Justru seorang politikus yang sedang menduduki posisi sebagai pejabat public haruslah terkesan “melepaskan diri”dari partai politik tertentu. Seorang menteri yang saya temui mengatakan: “Jangankan mengurus partai, mengurus pekerjaan sebagai menteri saja waktu saya tidak cukup.”Saya bertemu dengannya di meja kerjanya pada pukul 21.00 lewat. Sambil berbicara, menteri ini sibuk menandatangani sejumlah berkas yang disodorkan sekretarisnya. Dia sama sekali tidak memandang mata saya, sebagaimana dulu sebelum dia menjadi menteri.
Maka, saya menemukan sebuah kesimpulan. Pejabat publik jauh lebih ditakuti ketika tidak menyandarkan diri kepada partai politik tertentu. Sekalipun memiliki preferensi politik, sebagaimana manusia dewasa umumnya, jauh lebih baik bila sang pejabat publik itu tidak secara terbuka memilih berada di partai politik tertentu. Jadi, alangkah janggalnya bila yang terjadi adalah berpindah partai politik ketika sedang menjabat. Sang pejabat publik itu tidak hanya telah menghilangkan jasa partai yang mengusungnya atau parpol semula, tetapi juga menghancurkan sistem kaderisasi di partai baru yang ia masuki.
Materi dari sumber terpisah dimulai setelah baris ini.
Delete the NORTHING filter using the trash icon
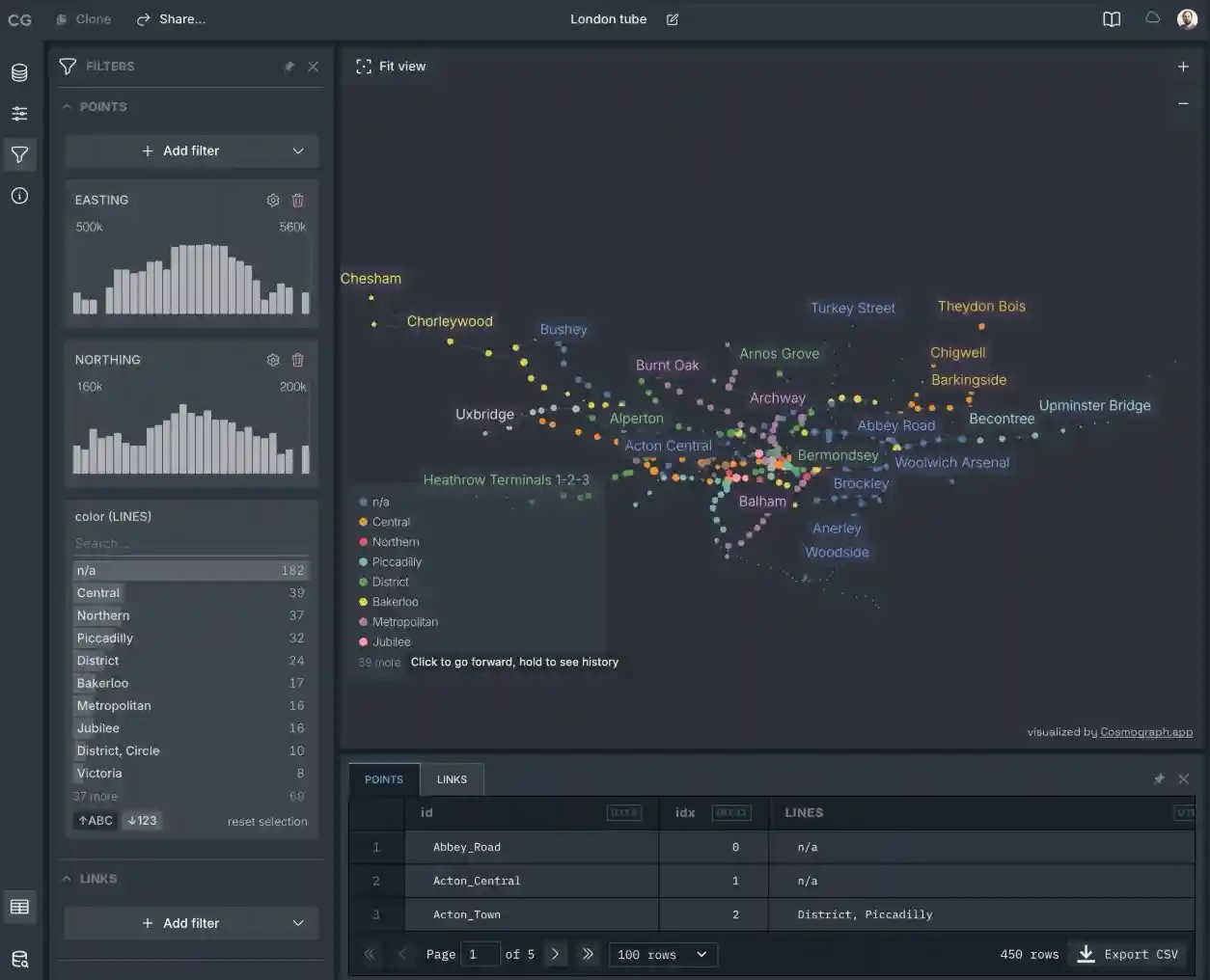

Sejumlah pemikiran untuk menghambat kader lompat katak ini dengan mengubah undang-undang juga tidak perlu. Manusia sulit dicarikan pagar, apalagi politikus. Justru akan semakin mengerdilkan posisi politikus apabila persoalan berpindah partai ini saja dibuatkan regulasinya. Dalam proses pendewasaan berpolitik dan berdemokrasi, jauh lebih baik apabila politikusnya sendiri yang membatasi diri dan mengukur sejauh mana area yang hendak dijelajahi.
Dunia politik adalah lautan dalam, jarang yang bisa tetap berada di atas samudra, malah kebanyakan tenggelam.